Each Workshop covers an in-depth analysis of a specific issue of data protection compliance, and will give the delegates opportunities to ask questions and discover how issues are dealt with at other organisations.

These Workshops can be booked separately or in conjunction with the Conference.  Attendance at the Workshops by Conference delegates is optional but it is anticipated that most Conference delegates will wish to attend one or more of the Workshops.

Each Workshop is accredited by the Law Society with 3 CPD Points.

A:  Training staff in data protection practices

Led by Rosemary Jay, Partner, Pinsent Masons  ( This workshop is now full )

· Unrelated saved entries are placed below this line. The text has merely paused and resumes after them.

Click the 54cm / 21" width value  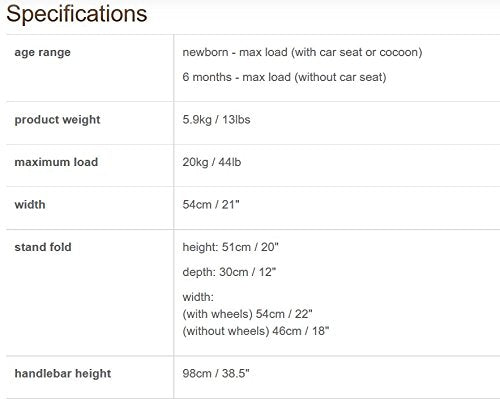pos(211,204)
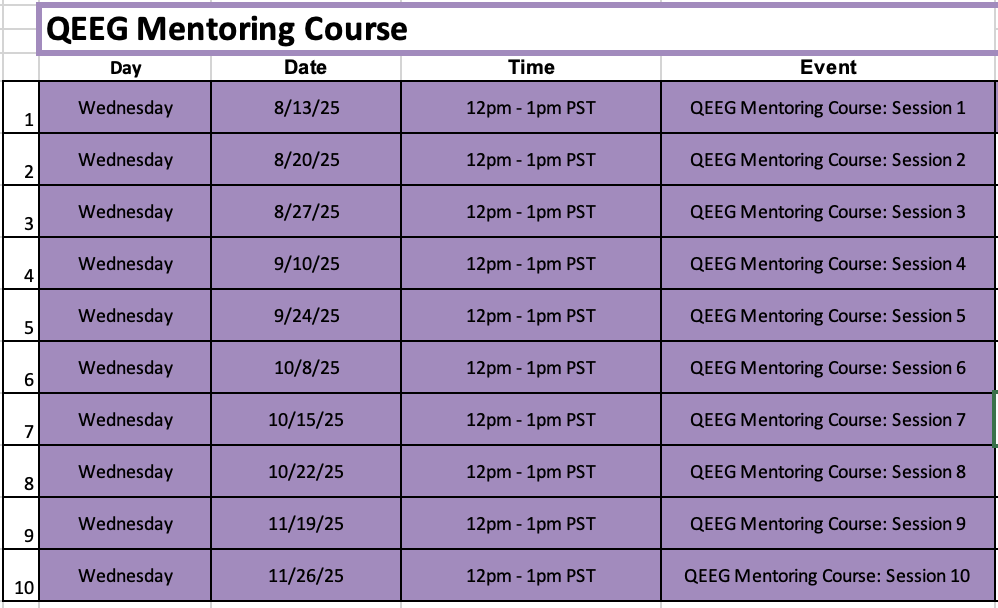
Task: Select the Session 6 event cell
Action: coord(828,368)
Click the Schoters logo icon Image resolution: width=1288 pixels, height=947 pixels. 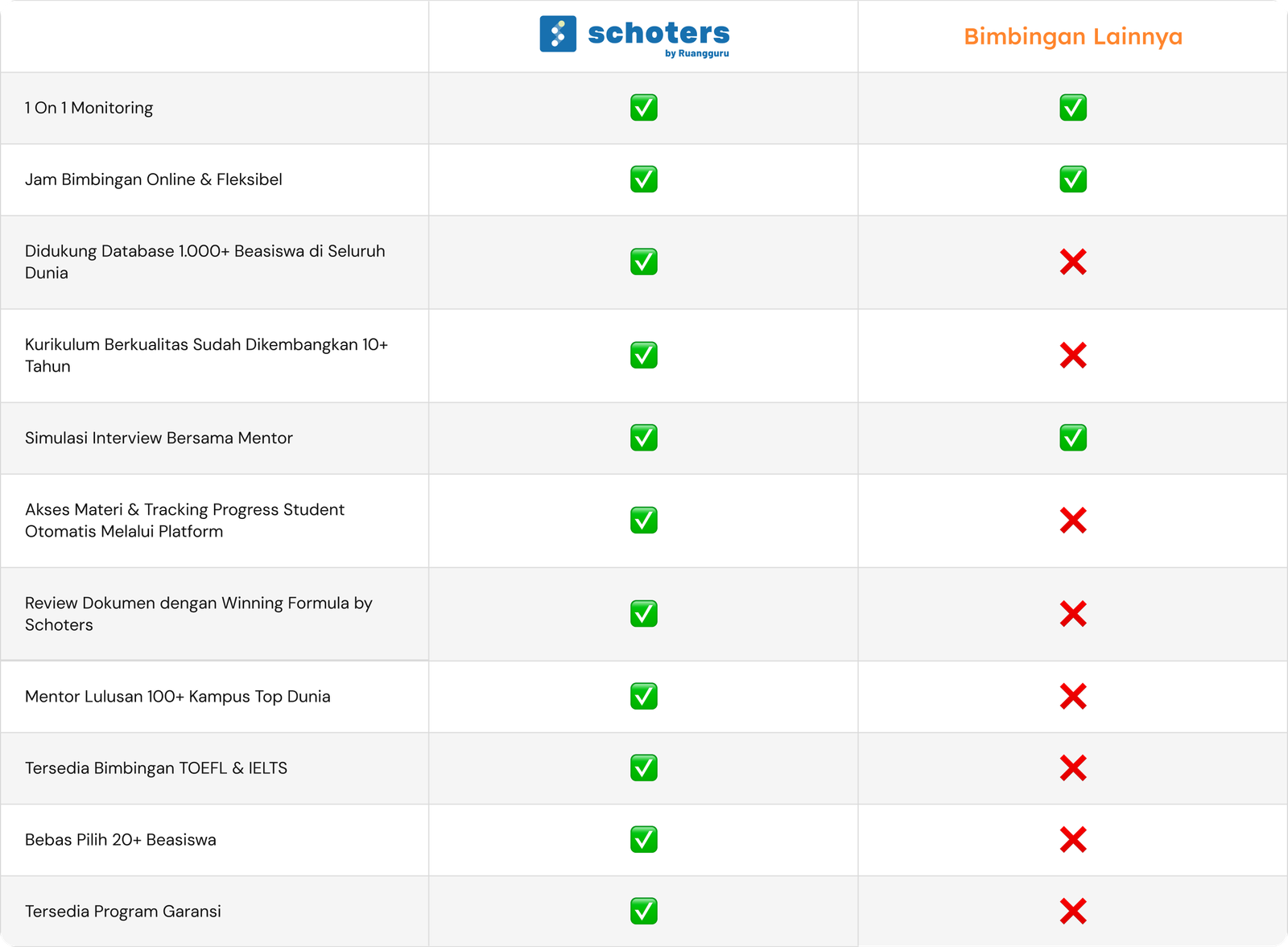(x=558, y=34)
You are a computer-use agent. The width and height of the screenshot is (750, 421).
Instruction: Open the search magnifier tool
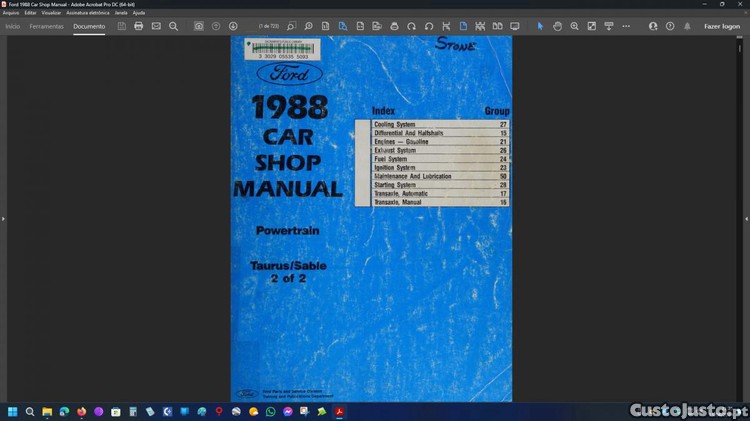[x=173, y=26]
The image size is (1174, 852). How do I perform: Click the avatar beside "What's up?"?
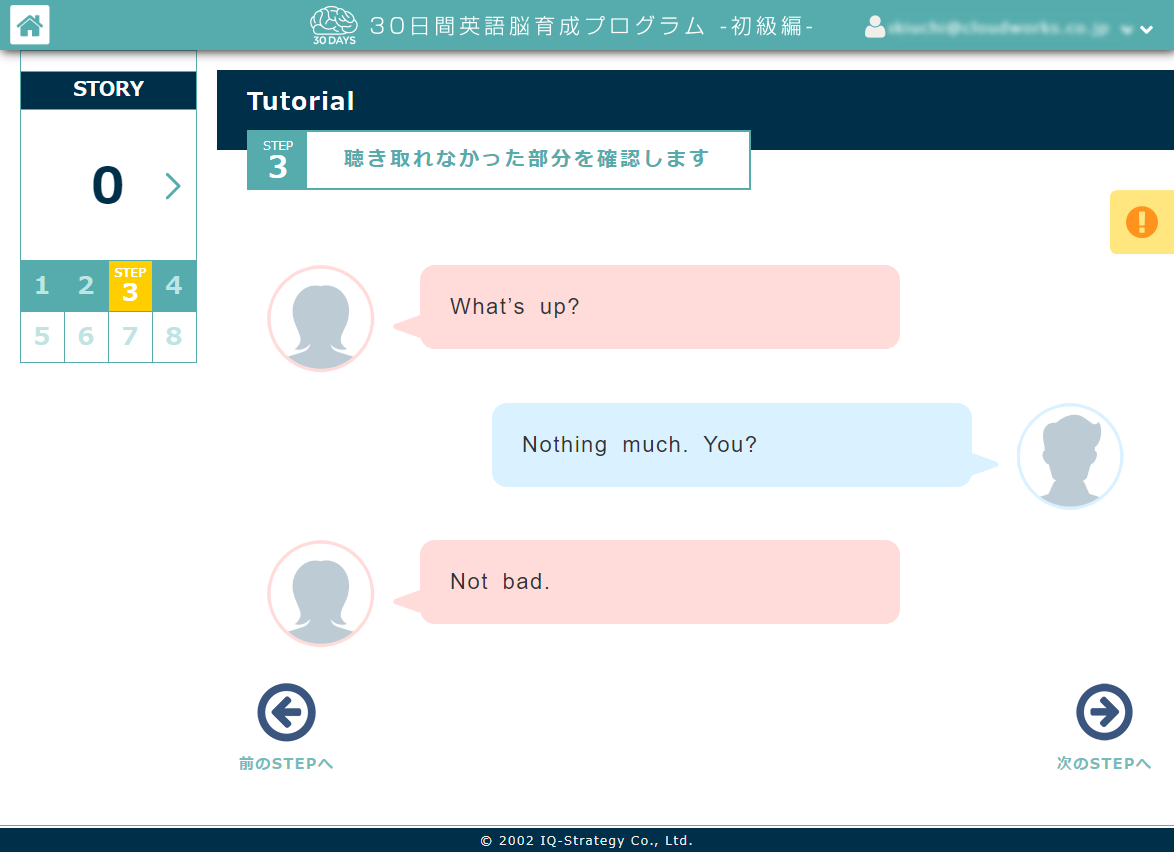[320, 318]
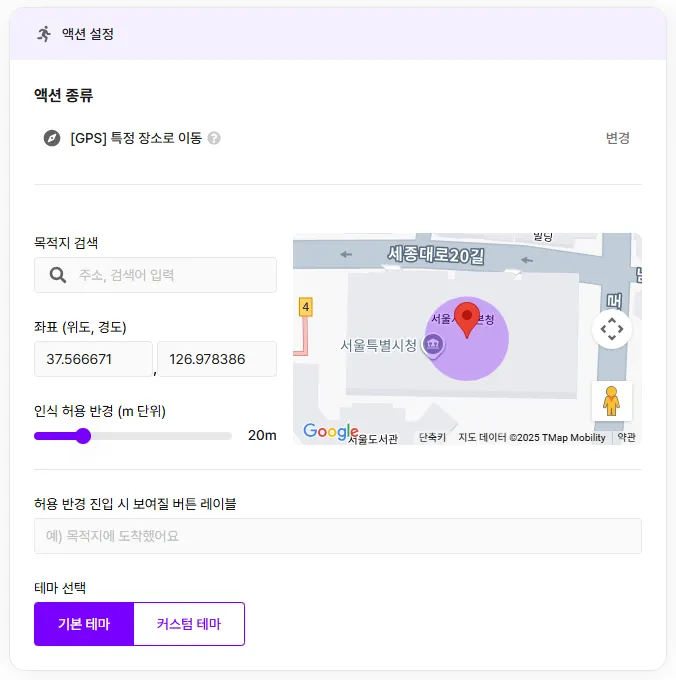676x680 pixels.
Task: Click the running person action icon
Action: (x=44, y=34)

In many organisations, the person responsible for data protection has now become responsible for training all staff that work with personal data.  This Workshop will cover how to further this goal.  The session includes:

• Getting the message across: various key issues for different levels of staff
• Planning your sessions: the use of practical examples and the design of relevant case studies for particular audiences
• Gathering your tools: preparing for different types of training, the resources to use and how to keep the materials up to date
• Conducting the training: engaging the audience, using role plays, avoiding getting bogged down in legal details and sticking to the plan

B:  Surveillance: CCTV and employee monitoring

Led by Hazel Grant, Partner, Bird & Bird

The surveillance society is a high priority on the Information Commissioner’s agenda. Organisations that monitor people, both internally and externally, must ensure that they comply with the laws, particularly where the organisation wishes to use the data it has collected.  This Workshop looks at the key data protection issues including:

• CCTV monitoring: when the Data Protection Act applies, when the images can be disclosed in response to a SAR, where cameras should be placed and what they may focus on, what signage is necessary and where it should be displayed, how long images should be kept and who should have access to them
• Monitoring employees: what monitoring is permitted of email, internet and phone communications, when other forms of monitoring can be used ( e.g. tracking of vehicles or productivity measurements )
• Disclosure of information: when information can and should be disclosed to prevent or detect crime, what processes should be in place to ensure that the disclosure of employee or CCTV information is legal, what issues may arise in relying on monitoring information in employment related claims

C:  Data protection for the financial services sector

Led by Richard Jones, Director of Data Privacy, Clifford Chance

This Workshop focuses on current “hot” data protection topics for all organisations in the financial services sector including banks, insurance companies and investment firms.  This session will cover:

• Data movements: the requirements for transferring client and employee data across international borders
• “Regulatory” processing: reconciling the information requirements of foreign regulators, litigation and internal investigations with EU data privacy rules Complex outsourcing projects: how to ensure compliance with legal regulation and how to determine when a service provider becomes a “data controller”
• The overlap between data privacy and confidentiality / bank secrecy

D:  Conducting the data protection audit

Led by Nick Graham, Partner, Denton Wilde Sapte

Increasingly, businesses are undertaking data protection compliance reviews and audits in order to identify and manage data protection and privacy risks.  This Workshop examines the current practice in data protection audits and explores practical tips on how to manage the process and maximise the benefits.  Topics include:

• The benefits of conducting an audit
• The aims / scope of the audit - the need to “know the business”
• How best to investigate current practice
• Practical scenarios for data collection, use and transfer
• The key areas to look at: CRM strategy, international transfers, information security and Human Resources
• The interface with existing audit / compliance review structure
• International issues
• The interface with broader “data risks” e.g. FOIA and IPR training
• Implementation of solutions

E:  Handling subject access requests - the latest thinking

Led by Andrew Dyson, Partner, DLA Piper

This interactive Workshop explores solutions to common subject access request issues, as well as practical strategies for providing a compliant response that does not cause undue burden or harm to your organisation. This session covers:

• Understanding when access rights apply: the “personal data” debate
• Verifying access requests: identification, clarification and compensation
• The exemptions: how and when they can be properly applied
• HR data: dealing with employee references
• Structuring records (or not): the importance of having a clear policy to support overall compliance

Workshop Leader - Biography:  Andrew Dyson is a Partner in the Technology Media and Commerce group at DLA Piper.  He advises clients on IT contracts and information law issues, with specialist expertise in relation to data protection and freedom of information legislation. Andrew works closely with significant public and private sector organisations developing effective strategies for ensuring compliance with this legislation.

He has particular experience advising on the management of personal data in the context of outsourcing transactions, corporate acquisitions and in the health and HR environment.